Empty shelves in North Macedonia as bakers stop making bread

Empty shelves in North Macedonia as bakers stop making bread
Shelves have already emptied in Skopje supermarkets and grocery shops. / Valentina Dimitrievska
By Valentina Dimitrievska in Skopje March 1, 2023

Store shelves in North Macedonia were left without white bread on March 1, as bakers have stopped producing the best-selling breads in protest against the government's decision to cap prices at MKD33 (€0.5) for the next three months.

The government's measure was taken a day earlier to prevent bakers from abusing the system by using cheaper electricity without reducing prices. The capped price refers to white and semi-white bread with a weight of 450 grams.

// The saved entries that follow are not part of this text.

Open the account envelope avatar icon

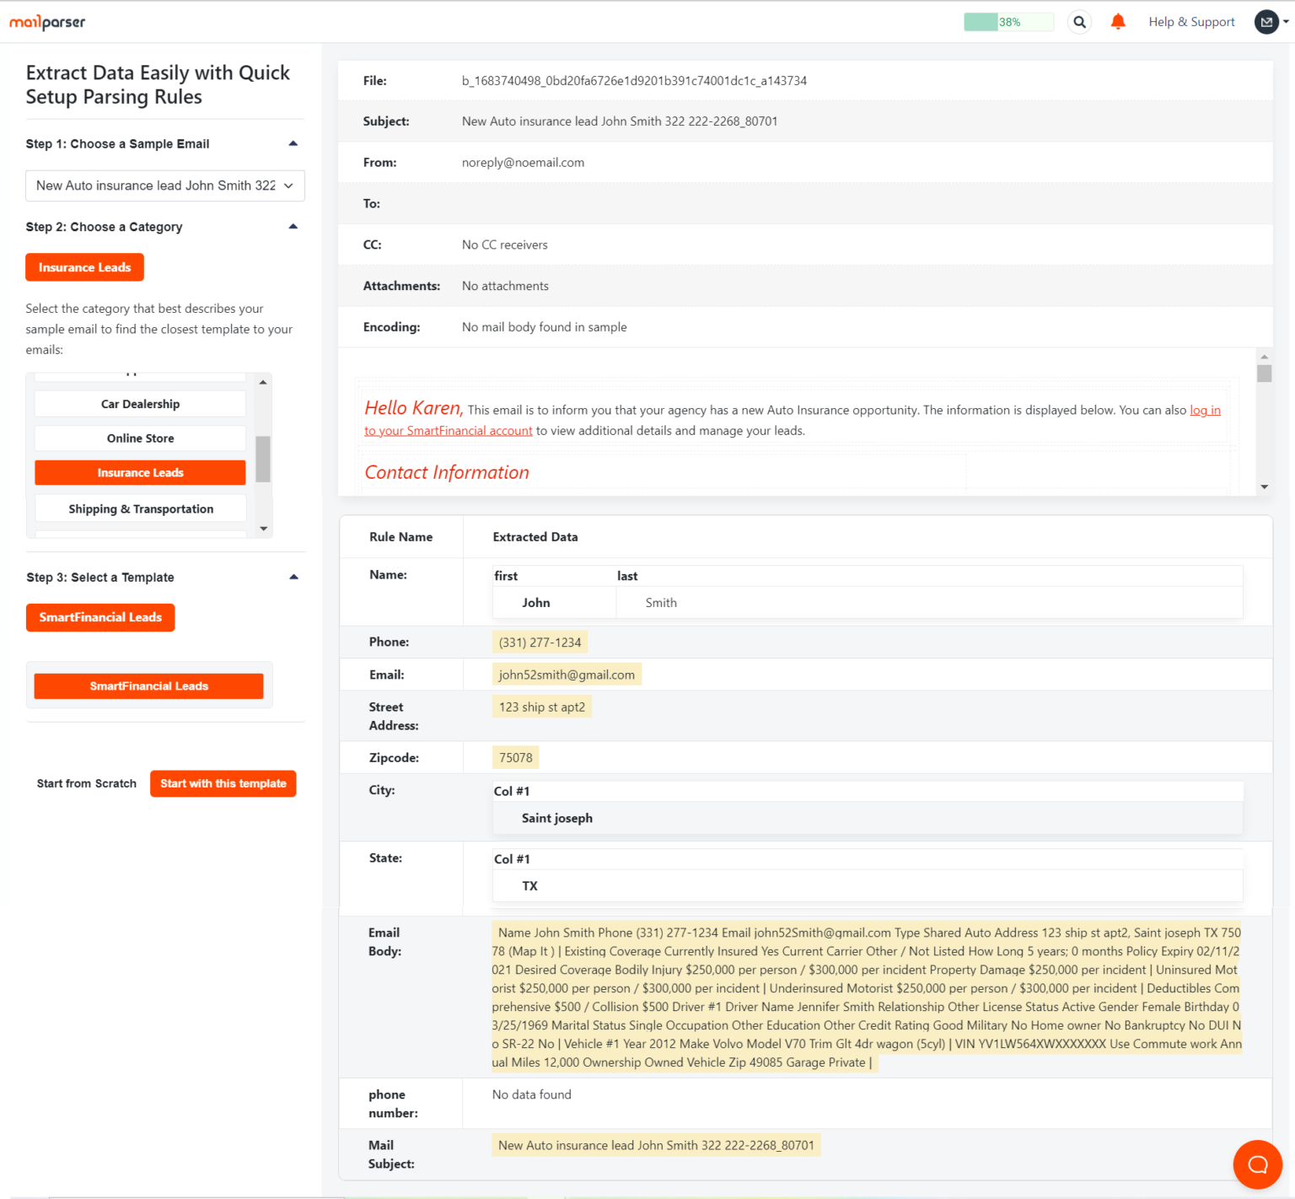[x=1266, y=21]
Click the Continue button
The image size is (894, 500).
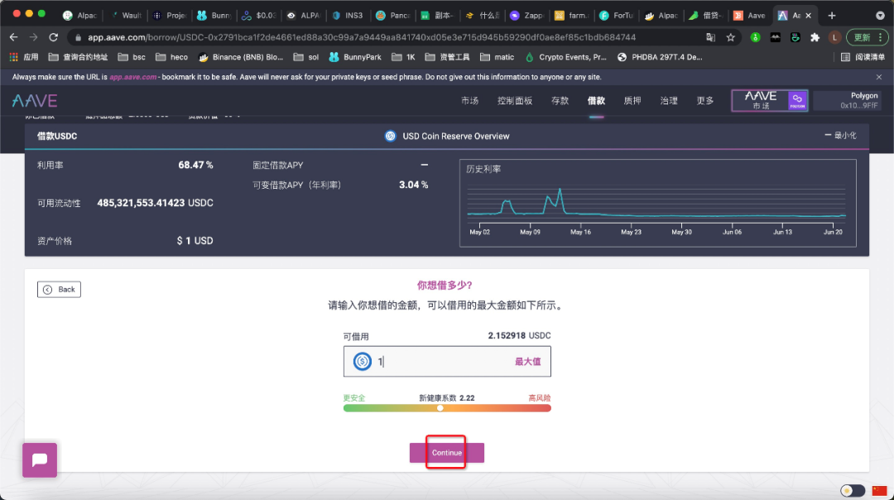click(x=446, y=453)
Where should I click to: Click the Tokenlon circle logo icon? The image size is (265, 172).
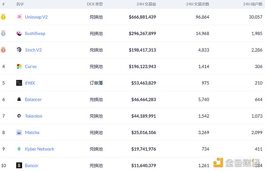[19, 116]
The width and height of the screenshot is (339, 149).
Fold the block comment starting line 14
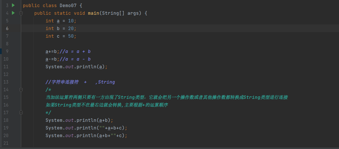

However, bakers claim that the cap on prices will force them to work at a loss and will inevitably lead to the closure of their companies.

“If we do not close our bakeries immediately, after such a decision we will certainly close after some time,” president of the group for the milling and baking industry at the Chamber of Commerce, Goran Malisic, was cited by Denesen.

A day earlier, representatives of the bakery industry held a meeting attended by 32 industrial bakers from all over the country and agreed to stop producing bread on the day when the decision to freeze the price of bread is published in the Official Gazette.

On March 1, the State Market Inspectorate has been conducting checks to ensure that the government's decision is being respected.

Minister of Economy Kreshnik Bekteshi called on the boycotting bakers to engage in dialogue, warning of potential sanctions for those who do not produce bread.

Some experts told media that the government has a responsibility to protect the public interest and ensure that bread is available to citizens.

They suggest that if necessary, the government should introduce forced administration in the companies that are boycotting the decision to freeze the price of bread and stop their electricity subsidies.

However, some citizens are already taking matters into their own hands by buying flour and baking bread at home, as bread is becoming increasingly difficult to find in shops.

It is unclear how the government and the bakery industry will resolve their differences.